Женщина наклонилась вперед, так чтоб другая полоса света падала на лицо Нубы.
— А разве ты отдашь ее?
— Она должна решить сама!
— Сама? — удивилась гостья. Повторила, прислушиваясь к слову, — сама…
И засмеялась, вздымая к потолку руки в пересыпающихся шорохом рукавах. Мелькнули тонкие черные запястья. На миг, а в следующий — она уже сложила руки, тщательно укрывая тканью.
— Ты говоришь о ребенке, кари. Сколько ей? Четырнадцать? Пятнадцать?
— Ей шестнадцать. Уже…
— Да, вы живете с матайа почти год. Повзрослела, пока ты таскал ее за собой по бездорожьям. Стала тебе маленькой женой. А что еще она могла дать тебе, здоровяк? Ведь ты красив и силен, добр. И у вас ничего нет. Только вы сами. Она добрая девочка.
— Ты богата, мем-сах, твои сады лучшие на десять селений в округе. Почему Матара? Столько девушек хотели бы.
— Мой сын любит ее. А она любит его. Так случилось, что Церет полюбил нищую чужестранку, жену бродяги. Но она красива, быстра и горяча телом. С такими бедрами женщины без криков рожают сыновей, много. К чему множить беды, если можно привести детей к счастью?
— Матара любит меня! Она сама сказала мне это!
Мем-сах отмахнулась от жужжащей мухи и мальчик-раб, подскочив, омахнул госпожу веером.
— Ты не дурак, кари. А говоришь глупости. Что заставляет тебя болтать пустое? Был бы глуп, я бы поняла. Вот тут у тебя, — она подняла руку и коснулась переносицы изукрашенным пальцем, — вечное страдание. Верно, вы много пережили вместе, о чем я не знаю. Расскажи. Если ты прав, я поклонюсь и уйду. А если нет, то рассказывая, сам это поймешь.
Она повернулась к мальчику, который старательно махал черным веером, переводя любопытный взгляд с хозяйки на ее собеседника.
— Меме, вот тебе монета, поди к носильщикам, пусть купят пива и ждите на берегу.
Шлепанье босых ног стихло за стенами хижины, и в полумраке мягко прозвучал женский голос.
— Сядь так, чтоб я видела твое лицо, кари. Я не враг тебе, иначе давно бы Церет подарил Матаре пузырек с ядом вместо лекарства, когда ты болел. Расскажи, где ты украл свою маленькую жену и почему вы связаны.
Солнце медленно двигалось, перемещая красные закатные квадраты по рыжим глиняным стенам и дощатому столу. Низко жужжали мухи, казалось облитые ягодным соком.
— Она — единственное, что осталось мне, мем-сах. Больше нет у меня никого и ничего в этом мире.
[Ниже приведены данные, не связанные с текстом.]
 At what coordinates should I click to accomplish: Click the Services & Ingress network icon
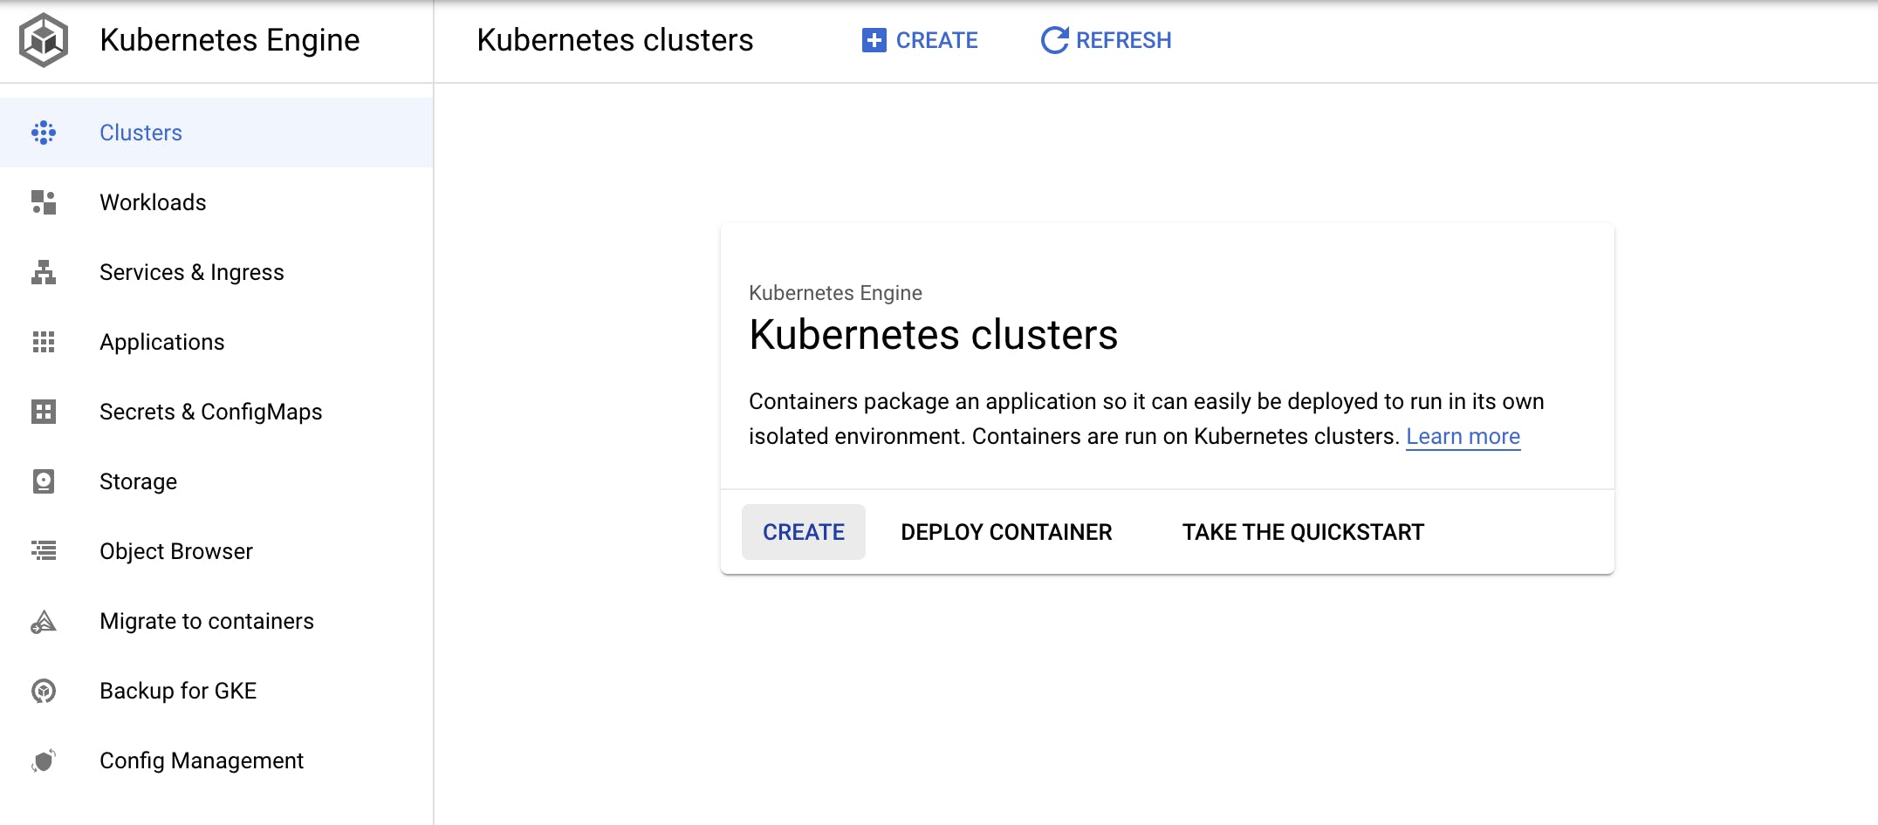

Украл, говоришь? Ее готовили, чтоб отравить мой ум, делали из нее стрелу, напитывая ядом коварства. А она — ребенок, не понимала, что делает. И когда сделала, ее хотели убить. Но я спас. Мы бежали из плена, я греб, а она умирала на моих коленях. Но выжила. Из-за нее я потерял свою любовь и свою судьбу. Взамен она осталась со мной. Я не держал ее. Сама пришла ко мне и сама захотела стать женой. Все светлое, что есть, это только она. И вот ты пришла и хотела убить меня снова, чтоб отобрать мой свет.